Hmm… I am thinking of what I wrote about the action concept in another post of mine: action can be thought of as energy being available *over a specific amount of time*. The ∫_{0}^{t} T *dt *integral obviously reflects such product, but why the *minus *sign for the − ∫_{0}^{t} V *dt*? The best answer I can give is that we should think of it as energy *being taken away *over the same time interval. Now, Feynman talks about averages and, yes, we know that the value of ∫_{0}^{t} T *dt *will be equal to the *average *kinetic energy (as measured over the interval) times the interval itself. What average? Well… *The *average, so that’s the arithmetic mean for a function. That’s how it’s *defined*, remember? In case you forget, the illustration below will remind you of how it works:

Hence, minimizing the value of that action integral amounts to minimizing the *difference *between the *average *kinetic and the *average *potential energy. Of course, we know that we can add any amount to the potential energy because we re-define the reference point for which V = 0, but that doesn’t change the calculus. It’s reflected in the fact that, when solving an integral, we will always get a whole *family *of primitive functions which differ by some arbitrary constant only. Let’s look at the graphs once more (below). The cannon ball is fired upwards with some initial velocity and, hence, some initial kinetic energy. Now, we can think of the kinetic energy being depleted over time, as it is used to bring our cannon ball higher up in the air, thereby increasing its potential energy. The value of the ∫_{0}^{t} TKE *dt* integral over the first half of the time interval is the surface under the KE curve. So that’s added. In the meanwhile, the minus sign in front of the − ∫_{0}^{t} PE *dt* integral implies a certain amount of energy is taken away during some time. So that subtracts from the total amount of action that is, apparently, available here.
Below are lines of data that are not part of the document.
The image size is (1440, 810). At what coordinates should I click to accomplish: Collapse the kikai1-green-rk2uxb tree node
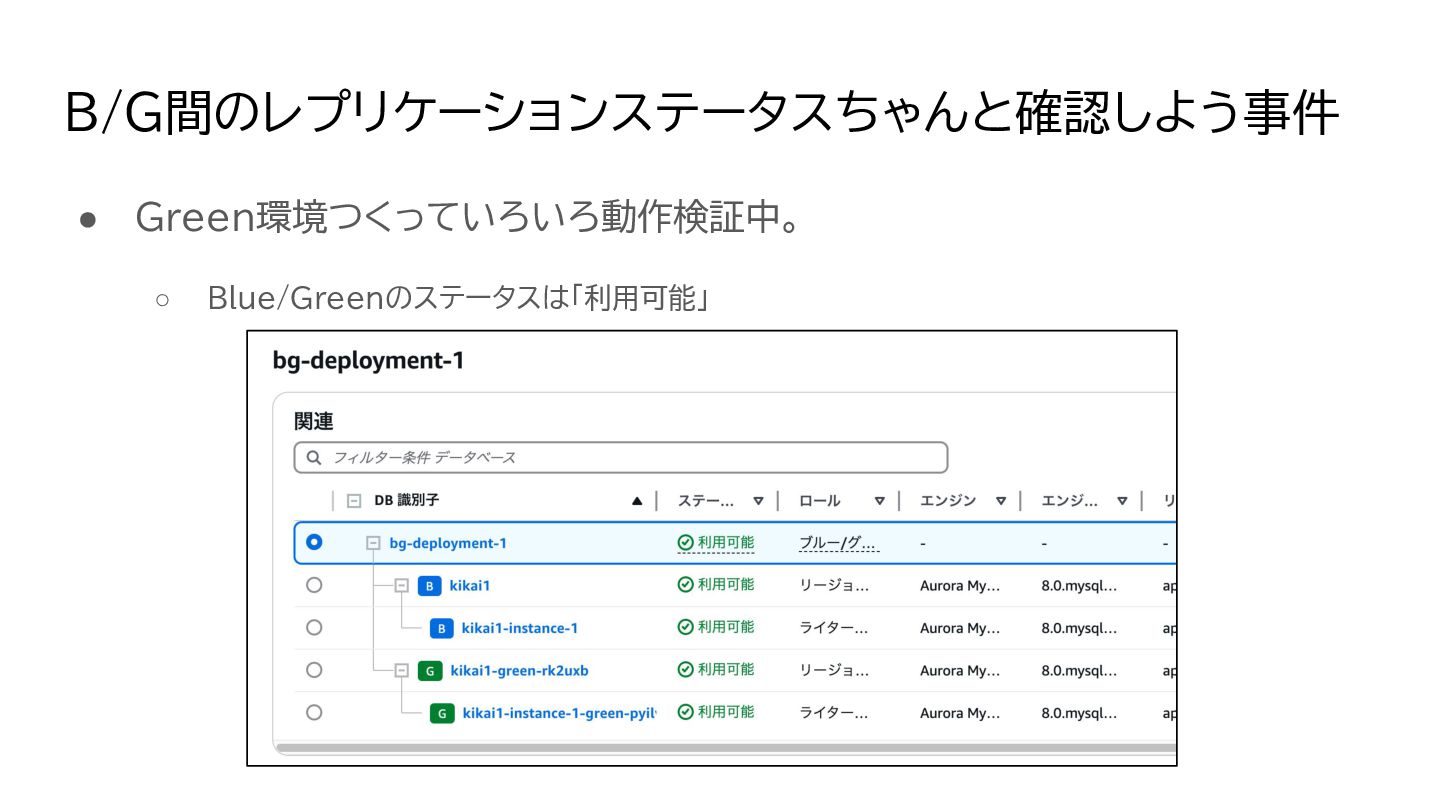coord(402,671)
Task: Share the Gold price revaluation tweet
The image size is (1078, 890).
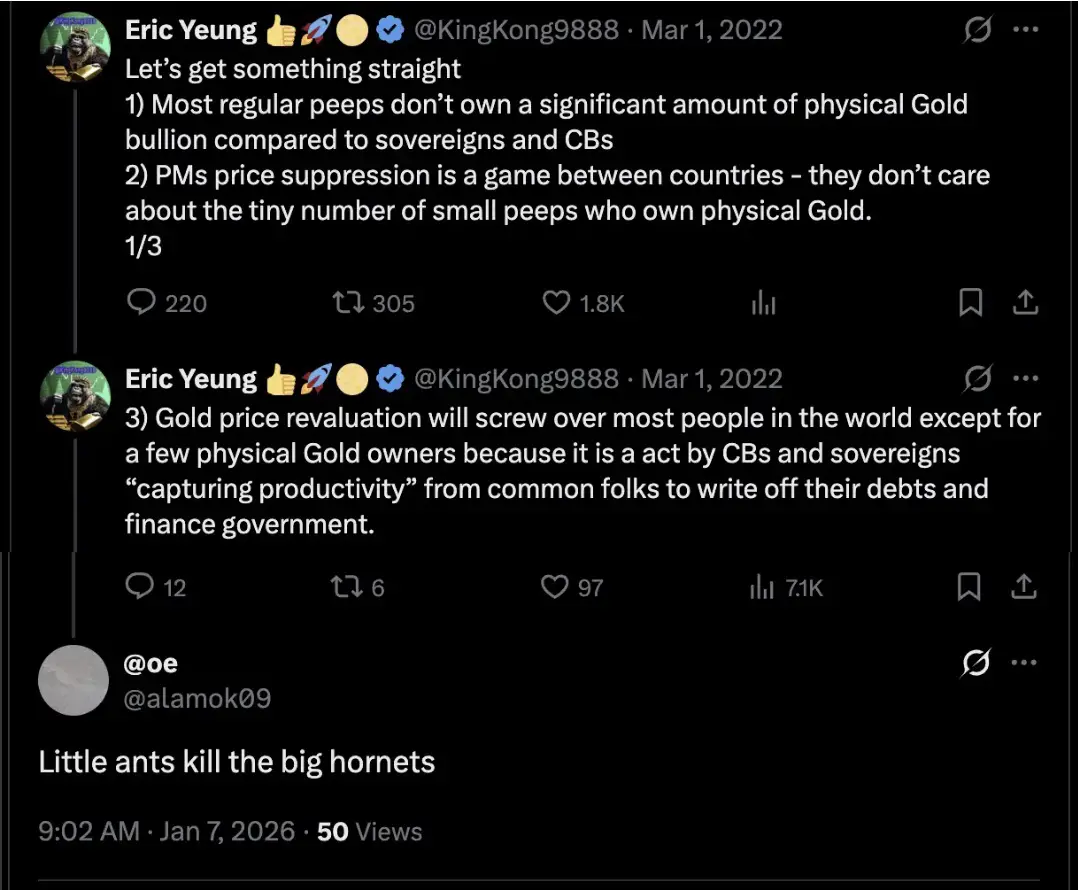Action: [1024, 587]
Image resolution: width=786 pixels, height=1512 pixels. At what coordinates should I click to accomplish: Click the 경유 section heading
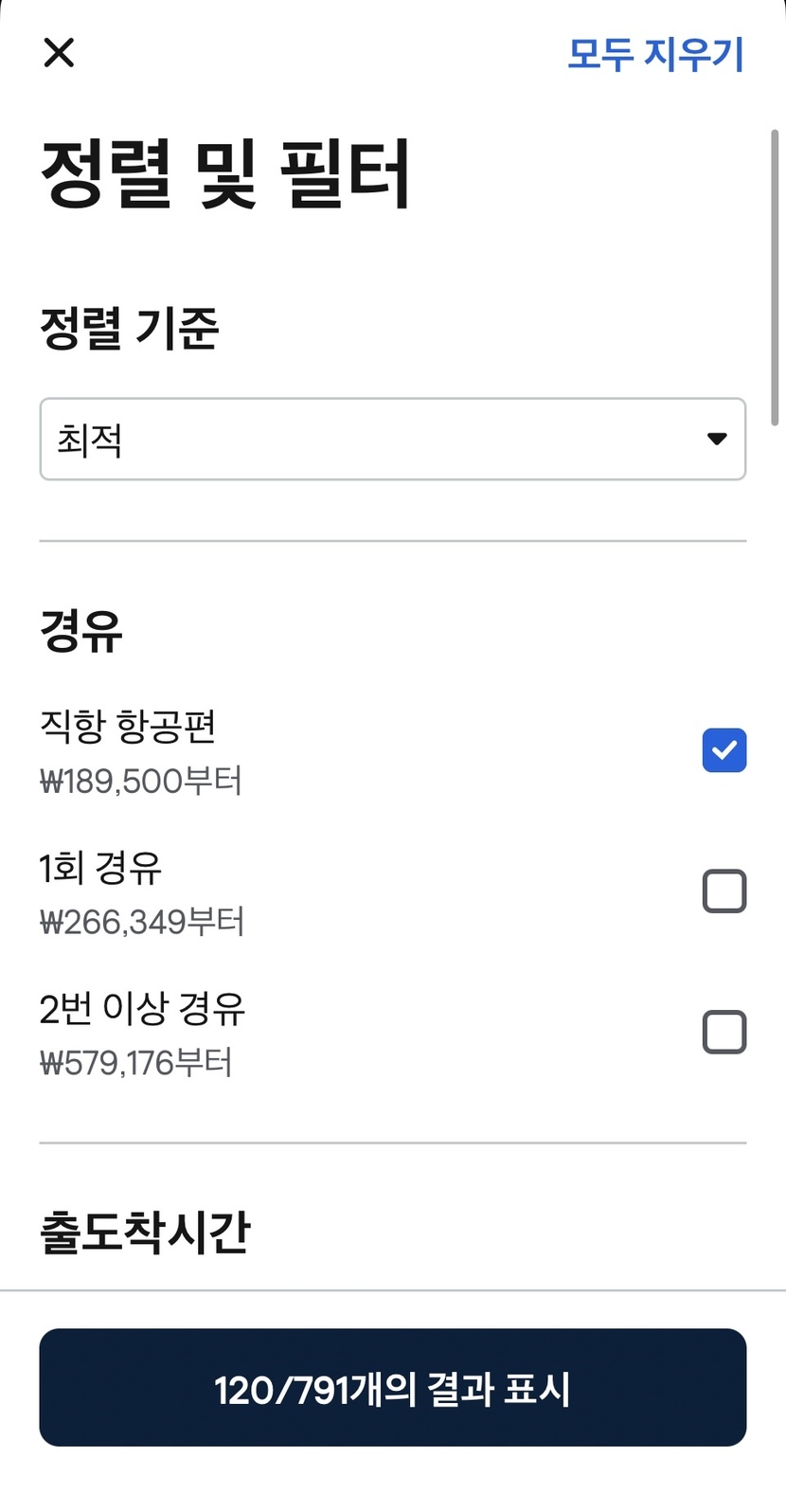click(81, 631)
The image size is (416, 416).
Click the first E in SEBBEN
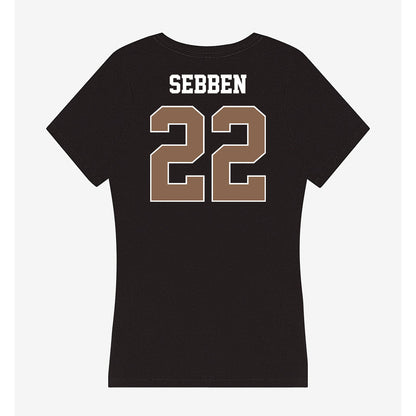tap(187, 84)
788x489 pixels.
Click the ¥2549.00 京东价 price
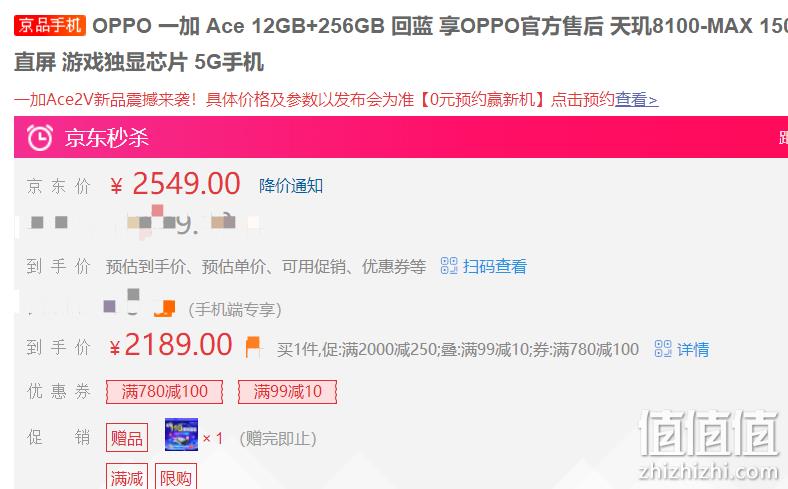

What’s the take-away here? Our firing a cannon ball in the air surely comes with a lot of action but, at the same time, we know the true trajectory will *minimize *that action. So… Well… That’s it, really. I hope the Principle of Least Action makes somewhat more sense to you now.

Let me wrap this up with a final note. Throughout our discussion here, we’ve focused on a fixed *time *interval [*t*_{1}, *t*_{2}]. This time interval is *not *random: it comes with the *mass *of our object, its initial *velocity*, and the *force* (gravity).* *Likewise, the interval in space is *not *random either. We *know *when and where our cannon ball is going to be over its trajectory. In fact, that is a tautology: we know its trajectory in *spacetime*. Hence, we can think of swapping the *x*– and *t*-axes and, perhaps, some alternative formulation of the Principle of Least Action in terms of variations in time rather than in space, right? Let’s start with swapping the *x*– and *t*-axes for a similar trajectory (below).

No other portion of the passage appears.